Exercise goal: Print the records below exactly; all of them are needed.

[Data extracted from a collection]
○ ○ ○ ○ ○

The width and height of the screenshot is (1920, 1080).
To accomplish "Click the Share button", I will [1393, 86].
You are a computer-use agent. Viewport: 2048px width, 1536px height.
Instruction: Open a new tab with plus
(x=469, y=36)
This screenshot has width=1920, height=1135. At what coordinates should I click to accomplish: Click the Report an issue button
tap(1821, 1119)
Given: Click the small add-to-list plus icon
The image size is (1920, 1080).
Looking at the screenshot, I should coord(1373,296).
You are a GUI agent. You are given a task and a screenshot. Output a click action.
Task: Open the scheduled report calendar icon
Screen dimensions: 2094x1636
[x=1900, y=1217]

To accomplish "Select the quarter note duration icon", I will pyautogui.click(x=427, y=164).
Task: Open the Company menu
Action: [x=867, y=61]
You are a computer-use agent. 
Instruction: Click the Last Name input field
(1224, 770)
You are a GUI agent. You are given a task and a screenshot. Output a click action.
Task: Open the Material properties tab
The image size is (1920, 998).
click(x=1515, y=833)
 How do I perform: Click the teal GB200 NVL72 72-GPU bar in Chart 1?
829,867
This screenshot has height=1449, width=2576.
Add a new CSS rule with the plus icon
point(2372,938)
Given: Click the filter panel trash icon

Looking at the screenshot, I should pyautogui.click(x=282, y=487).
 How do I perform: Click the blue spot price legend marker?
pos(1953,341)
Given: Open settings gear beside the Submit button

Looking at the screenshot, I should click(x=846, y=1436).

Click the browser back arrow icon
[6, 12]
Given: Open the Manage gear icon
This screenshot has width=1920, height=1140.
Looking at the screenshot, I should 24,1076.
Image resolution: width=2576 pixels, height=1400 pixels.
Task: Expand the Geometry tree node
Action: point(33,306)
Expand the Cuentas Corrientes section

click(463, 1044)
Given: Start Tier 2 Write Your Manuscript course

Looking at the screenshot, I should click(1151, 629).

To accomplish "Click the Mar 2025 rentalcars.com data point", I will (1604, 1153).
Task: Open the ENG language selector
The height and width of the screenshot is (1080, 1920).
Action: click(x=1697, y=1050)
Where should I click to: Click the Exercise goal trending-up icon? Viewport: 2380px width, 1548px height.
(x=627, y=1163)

○ ○ ○ ○ ○

Response to the task:
The width and height of the screenshot is (1920, 1080).
To accomplish "Click the Share button", I will [1393, 86].
You are a computer-use agent. Viewport: 2048px width, 1536px height.
Instruction: Open a new tab with plus
(x=469, y=36)
This screenshot has width=1920, height=1135. At what coordinates should I click to accomplish: Click the Report an issue button
tap(1821, 1119)
Given: Click the small add-to-list plus icon
The image size is (1920, 1080).
Looking at the screenshot, I should coord(1373,296).
You are a GUI agent. You are given a task and a screenshot. Output a click action.
Task: Open the scheduled report calendar icon
Screen dimensions: 2094x1636
[x=1900, y=1217]

To accomplish "Select the quarter note duration icon", I will pyautogui.click(x=427, y=164).
Task: Open the Company menu
Action: [x=867, y=61]
You are a computer-use agent. 
Instruction: Click the Last Name input field
(1224, 770)
You are a GUI agent. You are given a task and a screenshot. Output a click action.
Task: Open the Material properties tab
The image size is (1920, 998).
click(x=1515, y=833)
 How do I perform: Click the teal GB200 NVL72 72-GPU bar in Chart 1?
829,867
This screenshot has height=1449, width=2576.
Add a new CSS rule with the plus icon
point(2372,938)
Given: Click the filter panel trash icon

Looking at the screenshot, I should pyautogui.click(x=282, y=487).
 How do I perform: Click the blue spot price legend marker?
pos(1953,341)
Given: Open settings gear beside the Submit button

Looking at the screenshot, I should click(x=846, y=1436).

Click the browser back arrow icon
[6, 12]
Given: Open the Manage gear icon
This screenshot has width=1920, height=1140.
Looking at the screenshot, I should 24,1076.
Image resolution: width=2576 pixels, height=1400 pixels.
Task: Expand the Geometry tree node
Action: point(33,306)
Expand the Cuentas Corrientes section

click(463, 1044)
Given: Start Tier 2 Write Your Manuscript course

Looking at the screenshot, I should click(1151, 629).

To accomplish "Click the Mar 2025 rentalcars.com data point", I will (1604, 1153).
Task: Open the ENG language selector
The height and width of the screenshot is (1080, 1920).
Action: click(x=1697, y=1050)
Where should I click to: Click the Exercise goal trending-up icon? Viewport: 2380px width, 1548px height.
(x=627, y=1163)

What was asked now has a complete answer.